======== Supplied text ========
It's not that you'll make a dishonest choice to yourself. You'll think you're really being fair, but you will hear things differently. Each side will hear things differently and that's not going to change for anybody who's strongly in either one of those camps. For the middle, who are there ... SMERCONISH: I want to -- yes.

BALL: Sure. Go ahead.

SMERCONISH: I want to ask you a question about gender because I think that there's a perception that men will line up with Kavanaugh and women for Dr. Ford. My colleague, Randi Kaye, did a focus group with republican women in Miami. Here's a snippet of it that I find telling.


RANDI KAYE, CNN CORRESPONDENT: A show of hands, how many of you believe Judge Kavanaugh when he says this didn't happen?

UNIDENTIFIED FEMALE: How can we believe the word of a woman of something that happened 36 years ago when this guy has an impeccable reputation?

UNIDENTIFIED FEMALE: There was maybe a touch. Can we -- really? Thirty-six years later she's still stuck on that?


SMERCONISH: David, my experience as a trial lawyer shows that there's truth in that, in so far as women can be very circumspect of women. What are your findings in that regard?

BALL: Well, there's no way to ever choose any jury based on demographics. Women, men, old, young, black, white. You can't do it. You've got to go into the specifics. A woman who is pro-abortion needs Kavanaugh on the court. A woman who thinks that Trump is wonderful is not going to just make any decision against Kavanaugh. It's just not going to happen and that's true male or female. There's no difference there. The numbers will vary by the numbers of people for and against Trump and not just in this case, but in a lot of cases.

[09:20:00] But particularly here because abortion is probably the single most important issue driving, say, the evangelicals and it's also very important for people on the other side, as is the Trump thing all by itself. Demographics has got nothing in the world to do with hardly any case. It's always a blunder to ...

SMERCONISH: OK. What I'm hearing from you is it's all about -- and I think you meant pro-life, but I get the point.

BALL: Yes, I did. That's why I corrected myself. Yes. Yes.

SMERCONISH: You think it all comes down to -- it comes down to the abortion issue ...

BALL: Yes.

SMERCONISH: And the views that they hold relative to President Trump and if you know that going in, you probably know how they're going to look at the testimony. Thank you. I really appreciate your expertise. BALL: There's a few other things, but those are the basis. Thanks, Michael. Appreciate the time.

SMERCONISH: Let's see what you're all saying on my Smerconish twitter and Facebook pages. This, I think, is from Facebook. What have we got?

"They're going to crucify her and then appoint Brett Kavanaugh anyway."

Tracy Sheehan, I don't know where it ends up. I don't have an opinion. I don't know who's telling the truth. I want to see them. From what I've read of each of them, here's what I see. I see two quality people. Quality in so far as they're well credentialed, they've led exemplary lives, apart from whatever this incident may have been or not have been, they're surrounded by people who love and respect and admire them, they've achieved great things.
======== Extracted entries ========
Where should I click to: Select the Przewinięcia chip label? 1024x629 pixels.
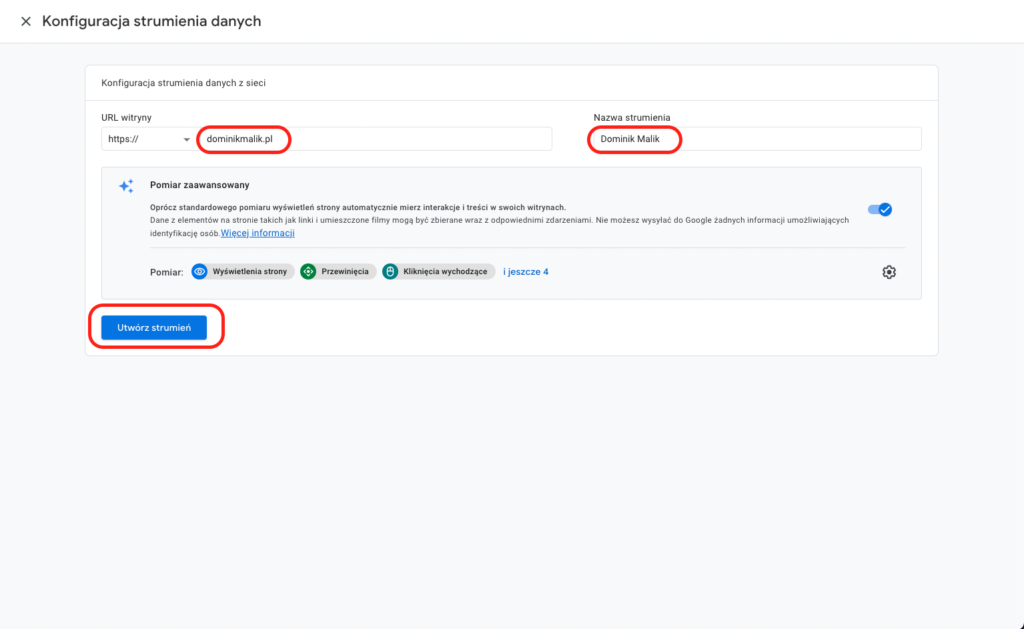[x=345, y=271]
========
======== Extracted entries ========
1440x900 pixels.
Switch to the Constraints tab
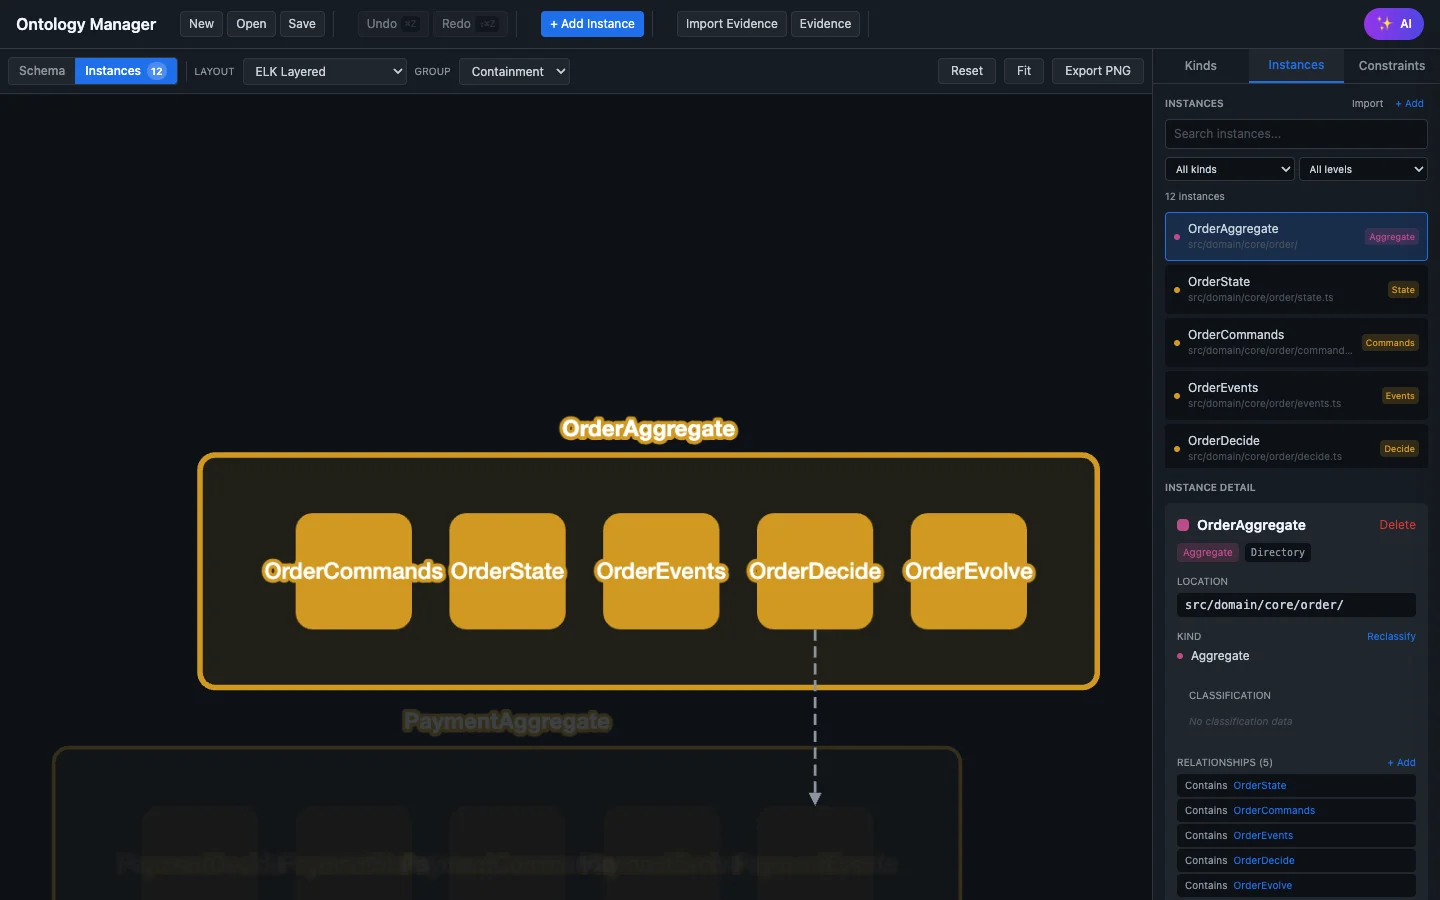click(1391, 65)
========
======== Extracted entries ========
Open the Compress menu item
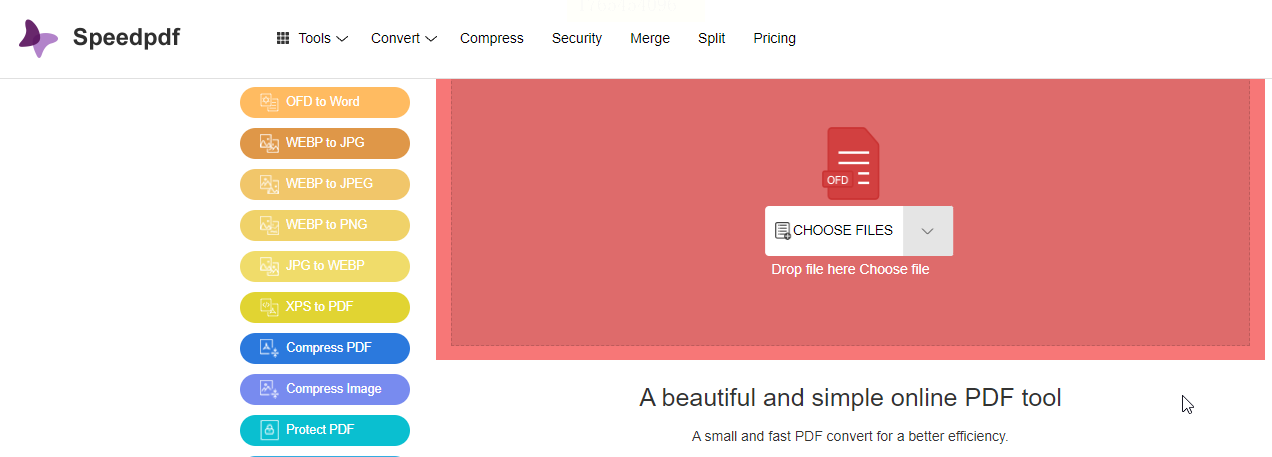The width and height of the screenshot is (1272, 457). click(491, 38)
========
> **Exercise set**:
1. In the broadcast transcript about the Kavanaugh hearing, where did Randi Kaye hold her focus group with Republican women?
2. Extend the broadcast transcript about the Kavanaugh hearing by writing what follows its last sentence.

> **Written answers**:
1. In Miami.

2.
My suspicion is the same as Professor Dershowitz, that they will both make very credible appearances and that people will come to different conclusions. And that's why I'm trying to get straight in my own mind, OK, what's the standard by which we will judge them? Hey, remember this. If he's not successful in being elevated to the Supreme Court of the United States, his day gig today is pretty significant. A lot of law gets made in the circuit courts, especially in the D.C. circuit court. That too, is a lifetime appointment.

Still to come, as Joe Biden considers whether to run for president in 2020, does he now have to deal with whether he has an Anita Hill problem? I'll explain. And could there be worse week for Bill Cosby to be sentenced for his sexual assault conviction?Well, that's happening on Monday. Will the #MeToo environment shake the judge's decision?




SMERCONISH: As Joe Biden considers whether to run in 2020, might he turn out to have an Anita Hill problem? The wrangling over how to handle the sexual assault accusation against Judge Brett Kavanaugh has brought back memories of the 1991 confirmation hearings of Justice Clarence Thomas over which then Senator Biden presided as the chair of the Senate Judiciary Committee. Thomas' confirmation was delayed and nearly derailed by the late testimony of Anita Hill who said Thomas had sexually harassed her when she worked for him in two government jobs.

It was Biden who reopened the hearings to give Hill a chance to be heard, but also allowed Thomas to testify before and after her and didn't call any of the other women willing to testify on her behalf. Looking back on the hearings on "The Today Show" on Friday, the former Vice President said this.

(BEGIN VIDEO CLIP) JOE BIDEN, FORMER VICE PRESIDENT OF THE UNITED STATES: My biggest regret was I didn't know how I could shut you off because you were a senator and you were attacking Anita Hill's character. Under the Senate rules, I can't gavel you down and say you can't ask that question, although I tried. And so what happened was she got victimized again during the process.


SMERCONISH: How might Biden's actions in 1991 be viewed in the #MeToo era, especially for young people who previously may not have been aware of Hill's story or Biden's role. Joining me now is someone who put that theory to the test. Corrine McConnaughy is a Professor of political science at George Washington University. Tell me what you do with your students in this regard?

CORRINE MCCONNAUGHY, PROFESSOR AT GEORGE WASHINGTON UNIVERSITY: Sure. So the students are encountering this inside a women and politics course where we talk all semester about how do women gain entry and how seriously are they taken inside of institutional politics. And so we encounter Hill inside of that framework and so we're watching the hearings in class to think about her and what the students notice is that they're encountering a Joe Biden that they are wholly unfamiliar with.

SMERCONISH: And so the impression of the person they regard probably as Obama's buddy is what? Negative? Harsh?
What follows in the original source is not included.